In data science and machine learning, we often represent data as vectors and matrices. In mathematics and physics, vectors are defined as quantities that capture a magnitude and a direction (e.g., a distance vector). However, often the data we work with don’t necessarily follow this definition of a vector, yet we still represent the data with vectors. For example, we may represent data on a person’s demographic information (e.g., race, age, gender, etc.) as a vector, yet there is not a pure geometric interpretation of magnitude or direction.
Similarly, matrices, in mathematics, are meant to represent linear mappings, which is defined as the mapping between two vector spaces that preserve vector addition and scalar multiplication. Yet, the context with how matrices are used in data science / ML is different from this formal mathematical definition.
Given this difference, why then are vectors and matrices so widely used when representing data. In this article, we’ll explore several reasons explaining this.
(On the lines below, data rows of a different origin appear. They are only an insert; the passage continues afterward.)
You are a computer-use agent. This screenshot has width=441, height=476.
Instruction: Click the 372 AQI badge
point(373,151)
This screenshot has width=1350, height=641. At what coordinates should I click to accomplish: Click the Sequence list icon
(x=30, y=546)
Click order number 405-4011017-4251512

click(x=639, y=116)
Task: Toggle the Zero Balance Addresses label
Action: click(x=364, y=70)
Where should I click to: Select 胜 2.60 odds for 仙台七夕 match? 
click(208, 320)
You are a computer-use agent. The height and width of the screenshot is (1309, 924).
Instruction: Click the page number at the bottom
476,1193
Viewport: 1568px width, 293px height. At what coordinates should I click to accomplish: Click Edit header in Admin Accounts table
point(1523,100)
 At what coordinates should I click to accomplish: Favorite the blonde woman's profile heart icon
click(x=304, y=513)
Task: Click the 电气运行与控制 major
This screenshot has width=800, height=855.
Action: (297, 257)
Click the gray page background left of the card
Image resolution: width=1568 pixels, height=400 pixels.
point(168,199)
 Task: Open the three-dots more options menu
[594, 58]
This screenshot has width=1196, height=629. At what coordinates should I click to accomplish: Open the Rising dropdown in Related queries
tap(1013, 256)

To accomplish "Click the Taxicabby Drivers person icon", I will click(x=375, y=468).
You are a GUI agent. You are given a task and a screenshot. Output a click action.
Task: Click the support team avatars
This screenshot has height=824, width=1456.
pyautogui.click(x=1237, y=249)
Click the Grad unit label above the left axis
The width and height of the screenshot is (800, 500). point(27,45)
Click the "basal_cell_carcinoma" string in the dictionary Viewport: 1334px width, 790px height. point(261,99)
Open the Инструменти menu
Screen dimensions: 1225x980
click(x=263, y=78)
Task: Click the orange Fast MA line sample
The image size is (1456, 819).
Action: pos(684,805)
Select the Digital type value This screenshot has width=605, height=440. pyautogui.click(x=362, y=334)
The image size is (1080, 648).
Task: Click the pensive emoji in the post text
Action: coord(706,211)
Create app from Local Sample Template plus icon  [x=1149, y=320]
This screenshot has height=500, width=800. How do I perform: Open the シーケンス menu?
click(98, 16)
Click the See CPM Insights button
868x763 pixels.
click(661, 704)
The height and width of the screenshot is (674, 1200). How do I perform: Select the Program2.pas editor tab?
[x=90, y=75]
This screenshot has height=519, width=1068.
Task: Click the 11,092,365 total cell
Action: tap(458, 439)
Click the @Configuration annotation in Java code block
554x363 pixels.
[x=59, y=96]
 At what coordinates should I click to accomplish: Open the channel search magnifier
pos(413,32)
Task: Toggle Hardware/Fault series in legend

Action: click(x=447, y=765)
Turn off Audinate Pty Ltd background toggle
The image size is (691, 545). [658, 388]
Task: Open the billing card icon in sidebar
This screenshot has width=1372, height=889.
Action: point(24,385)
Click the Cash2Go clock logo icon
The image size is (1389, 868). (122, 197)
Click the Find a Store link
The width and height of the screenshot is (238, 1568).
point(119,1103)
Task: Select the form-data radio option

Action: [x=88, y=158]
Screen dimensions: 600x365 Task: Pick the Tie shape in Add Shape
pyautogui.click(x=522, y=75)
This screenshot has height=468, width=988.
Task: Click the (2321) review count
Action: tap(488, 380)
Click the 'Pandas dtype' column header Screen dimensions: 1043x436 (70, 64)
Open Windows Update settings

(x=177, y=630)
When working with data, we often want to manipulate them and / or feed them into machine learning models. This process involves a lot of computation and will often require adding and multiplying many numbers. For example, in building a recommendation system for movies, you might collect data on how long users viewed each movie in the library. Then you can recommend movies that on average have a higher watch time (as that might translate into better engagement). This average is calculated for each movie by adding all the watch time across all the users and dividing by the number of movies. Doing this process element wise can be slow, especially when the number of users and movies get high (such as the case for Netflix which has well over 100 million subscribers and has over thousands of titles).
However, computer scientists have developed extremely efficient algorithms for linear algebra. Addition and multiplication with vectors and matrices are much faster than conventional element wise addition / multiplication. For Python, the NumPy library, which is for scientific computing and linear algebra, provides faster speed and efficiency. Re-visiting our recommendation system problem, we can think of each user being associated with a vector of watch times with dimensions n, where n is the number of movies. Then our data will be a matrix collection of these vectors, with n rows and m columns, where n is the number of movies and m is the number of users. To find movies to recommend, we can average along the rows to find the average watch time for each movie across all users, then sort the movies by the highest average watch time. Implementing this problem with vectors and matrices allows for faster computation because of highly optimized algorithms.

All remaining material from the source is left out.